Last Update:2022-01-01 11:55:33
Clavulanate Potassium - Amoxicillin and clavulanate potassium granules
Authoritative Data Verified Data
This product is a mixed preparation of amoxicillin and clavulanate potassium [the ratio of the amount of amoxicillin (as measured by C16H19N3O5S) and clavulanic acid (C8H9N05) is 1:1 or 4:1 or 7:1], containing amoxicillin (based on C16H19N3O5S) shall be 90.0% to 110.0% of the label amount, and containing clavulanic acid (C8H9N05) shall be 90.0% to 120.0% of the label amount.
trait
This product is white to light yellow particles or suspended particles or fine particles; Gas fragrance.
identification
- take 1 pack of this product, if necessary, dilute, add pH 7.0 phosphate buffer solution (if necessary, ice bath ultrasound for 10~15 minutes) and make a solution containing about 5mg of amoxicillin (based on C16H19N3O5S) per 1 ml, filter, and take the continued filtrate as the test solution; Take the appropriate amount of amoxicillin reference and clavulanic acid reference, add pH 7.0 phosphate buffer solution (if necessary, ultrasound in ice bath for 10~15 minutes to help dissolve, in which clavulanic acid is added after Ultrasound) and dilute to make amoxicillin per lml (according to C16H19N305S) A solution of 5mg each of clavulanic acid and clavulanic acid was used as a reference solution, add pH 7.0 phosphate buffer solution (if necessary, ultrasound in ice bath for 10~15 minutes to assist dissolution, in which clavulanic acid is added after Ultrasound) and dilute to make amoxicillin (according to C16H19N3O5S) per lml, A solution of 5mg each of clavulanic acid and cefaclor, as a system-suitable solution. According to the thin layer chromatography (General 0502) test, absorb the above three solutions each 2 u1, respectively, on the same silica gel GF 254 thin layer plate, with ethyl acetate-ether-methylene chloride-formic acid (5:4:5:4) for the development of the agent, expand, dry, set the UV light (365mn) under the inspection. System applicability the solution should show three clearly separated spots; The position and fluorescence of the main spot displayed by the test solution should be the same as the position and fluorescence of the main spot of the control solution.

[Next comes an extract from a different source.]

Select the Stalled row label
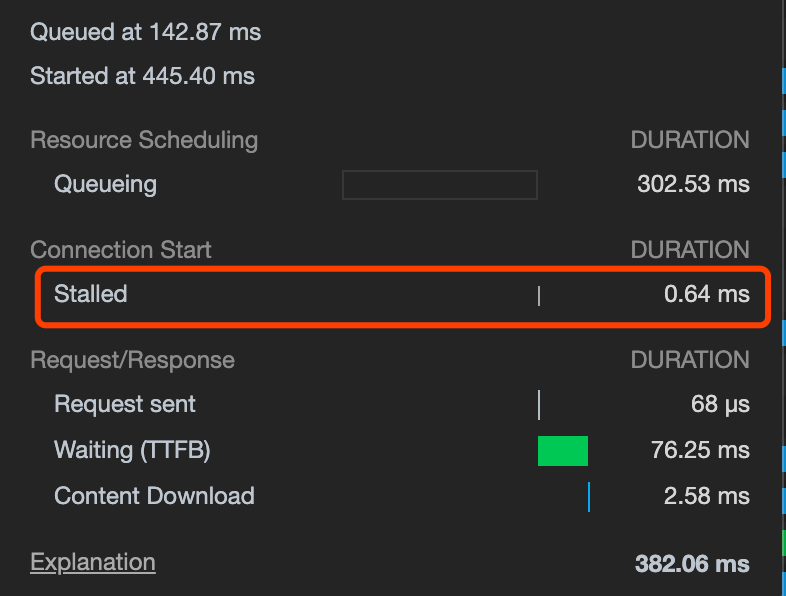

- in the chromatogram recorded under the content determination item, the retention time of the two main peaks of the test solution should be the same as the retention time of the two main peaks of the control solution.
- two items (1) and (2) above can be selected as one item.
examination
- acidity: take this product, add water to make a uniform suspension containing about 25mg of amoxicillin (according to C16H19N3O5S) per lml, and determine it according to law (General rule 0631). The pH value should be 4.5~7.0.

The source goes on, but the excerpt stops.